Christine Farnish has published a report into the functions and funding of the Money Advice Service. Some recommendations directly relate to the work MyBnk does in delivering financial education workshops to young people in schools:
- That MAS should invest in promoting financial education in schools, coordinating and quality-assuring existing schemes, as well as bringing resources together for teachers and awarding prize funds to leading and innovative schemes.
- That MAS should issue grants and service commissioning to encourage other providers to ‘develop products that fill gaps or provide innovative ways of educating and informing consumers’.
- MAS should play greater role in coordinating sector.
- That UK Financial capability remains low & praise for debt advice – of which MyBnk is sub-contracted to provide the face-to-face element.
Our initial thoughts:
“Whilst MyBnk is concerned at the central recommendation to cut funding for financial capability rather than reallocate it, there are some encouraging findings.
The call for MAS to support financial education in schools adds to a strong premise backing central funding of expert-led provision and offers a timely reassessment of the state of play for financial capability in the UK.
Farnish’s recommendation, to encourage co-ordination in the sector, could be easily realised by establishing a kite-mark system and database of providers so schools can choose trusted and effective providers. Unfortunately, existing quality marks do not take account of initiatives that are delivered directly to young people. MAS is perfectly placed to provide this framework and improve access to the many quality education materials, financial apps, planners and calculators available at no or low cost. However, we question whether seeking to avoid duplication and share resources amongst competing commercial, state and charitable providers is either feasible or desirable.

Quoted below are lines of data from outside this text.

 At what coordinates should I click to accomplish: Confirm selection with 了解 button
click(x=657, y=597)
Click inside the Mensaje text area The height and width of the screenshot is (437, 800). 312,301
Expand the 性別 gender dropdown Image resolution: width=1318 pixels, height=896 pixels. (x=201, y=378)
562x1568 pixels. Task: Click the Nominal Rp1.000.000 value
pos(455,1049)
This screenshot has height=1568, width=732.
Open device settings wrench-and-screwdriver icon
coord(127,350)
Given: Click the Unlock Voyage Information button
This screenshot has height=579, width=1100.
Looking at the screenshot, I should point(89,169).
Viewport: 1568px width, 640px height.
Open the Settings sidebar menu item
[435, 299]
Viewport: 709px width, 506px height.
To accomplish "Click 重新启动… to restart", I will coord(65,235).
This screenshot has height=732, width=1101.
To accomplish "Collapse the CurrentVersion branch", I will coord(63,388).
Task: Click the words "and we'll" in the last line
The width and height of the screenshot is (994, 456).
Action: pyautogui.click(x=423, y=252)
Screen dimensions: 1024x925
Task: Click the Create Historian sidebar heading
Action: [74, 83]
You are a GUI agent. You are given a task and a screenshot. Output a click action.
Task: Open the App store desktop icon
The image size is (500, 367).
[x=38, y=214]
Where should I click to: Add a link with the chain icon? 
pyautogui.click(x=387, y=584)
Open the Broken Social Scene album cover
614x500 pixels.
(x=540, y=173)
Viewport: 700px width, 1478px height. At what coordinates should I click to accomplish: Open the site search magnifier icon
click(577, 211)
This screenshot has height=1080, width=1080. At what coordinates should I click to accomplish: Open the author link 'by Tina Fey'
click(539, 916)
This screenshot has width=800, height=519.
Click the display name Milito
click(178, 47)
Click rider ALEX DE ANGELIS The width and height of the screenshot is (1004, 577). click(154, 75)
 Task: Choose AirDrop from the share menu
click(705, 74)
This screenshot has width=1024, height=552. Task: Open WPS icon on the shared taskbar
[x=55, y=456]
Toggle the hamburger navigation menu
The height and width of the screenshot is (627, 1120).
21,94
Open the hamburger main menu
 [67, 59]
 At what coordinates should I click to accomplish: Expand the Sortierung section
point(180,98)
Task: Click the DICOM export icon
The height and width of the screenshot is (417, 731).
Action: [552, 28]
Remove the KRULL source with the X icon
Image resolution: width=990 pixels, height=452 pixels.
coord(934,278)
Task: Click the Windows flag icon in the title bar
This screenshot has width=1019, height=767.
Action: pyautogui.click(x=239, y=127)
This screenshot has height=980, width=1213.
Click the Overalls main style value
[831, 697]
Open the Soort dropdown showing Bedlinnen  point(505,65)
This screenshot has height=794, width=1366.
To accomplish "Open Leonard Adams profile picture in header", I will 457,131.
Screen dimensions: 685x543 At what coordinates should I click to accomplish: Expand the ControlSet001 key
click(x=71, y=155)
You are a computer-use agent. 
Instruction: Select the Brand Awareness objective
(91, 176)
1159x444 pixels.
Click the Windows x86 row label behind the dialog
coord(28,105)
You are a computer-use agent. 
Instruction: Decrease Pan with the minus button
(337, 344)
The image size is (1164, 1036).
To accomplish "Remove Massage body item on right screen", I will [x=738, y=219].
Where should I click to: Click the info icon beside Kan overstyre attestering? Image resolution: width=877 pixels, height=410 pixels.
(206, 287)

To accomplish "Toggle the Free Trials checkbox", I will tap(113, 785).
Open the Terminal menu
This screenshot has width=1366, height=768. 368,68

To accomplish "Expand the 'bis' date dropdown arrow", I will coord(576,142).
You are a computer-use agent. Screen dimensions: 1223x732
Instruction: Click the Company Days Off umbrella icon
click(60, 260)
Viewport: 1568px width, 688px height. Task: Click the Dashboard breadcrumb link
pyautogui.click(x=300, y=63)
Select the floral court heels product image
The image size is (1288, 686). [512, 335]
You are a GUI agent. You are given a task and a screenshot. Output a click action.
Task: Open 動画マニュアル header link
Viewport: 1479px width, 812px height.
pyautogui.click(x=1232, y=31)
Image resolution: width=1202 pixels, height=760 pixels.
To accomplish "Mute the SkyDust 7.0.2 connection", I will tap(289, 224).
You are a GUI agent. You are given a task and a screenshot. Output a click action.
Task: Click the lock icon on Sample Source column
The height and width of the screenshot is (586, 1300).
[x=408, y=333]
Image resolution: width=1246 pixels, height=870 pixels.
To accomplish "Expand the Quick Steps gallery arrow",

The gap is not resources or innovation, it is effective delivery. MAS should not just focus on innovation, gaps and prizes – it could commission and evaluate existing provision including from outside experts, with the objective of reporting back as to what is effective.
The consumer, a young person, widely differs from the adult seeking advice facing immediate financial issues. Young people need to be actively engaged. A point MyBnk has repeatedly made is that teachers are not financial experts and financial experts are not teachers. Whilst teachers can engage, the absence of extra training, evaluation and time restrictions mean ‘teaching to pack’ using off the shelf resources, is highly unlikely to be effective.
Long term solution
Longer term we believe the Farnish report, MAS and the Government misspecify what is needed for ubiquitous, unbiased, relevant and effective financial education. The commercial sector cannot be expected to fund it, the charitable sector cannot afford to. Provision is and should be the responsibility of the school’s themselves – MAS can help move us forward, making sure this happens. MAS should not only consider what is most effective but what can practically be introduced given the pressure on schools. In our view, and that of OECD Pisa study, this is more likely to be relatively short stand-alone provision to fit with the existing structure of drop-down days.
One solution is independent expert-led provision of financial education in schools as recommended by the Centre for Social Justice – this has been proven highly effective by Oxford ISIS Consultants. MyBnk can cover everything required on the national curriculum at a cost of £ 20-25 per young person.
The time has come to properly fund its delivery”.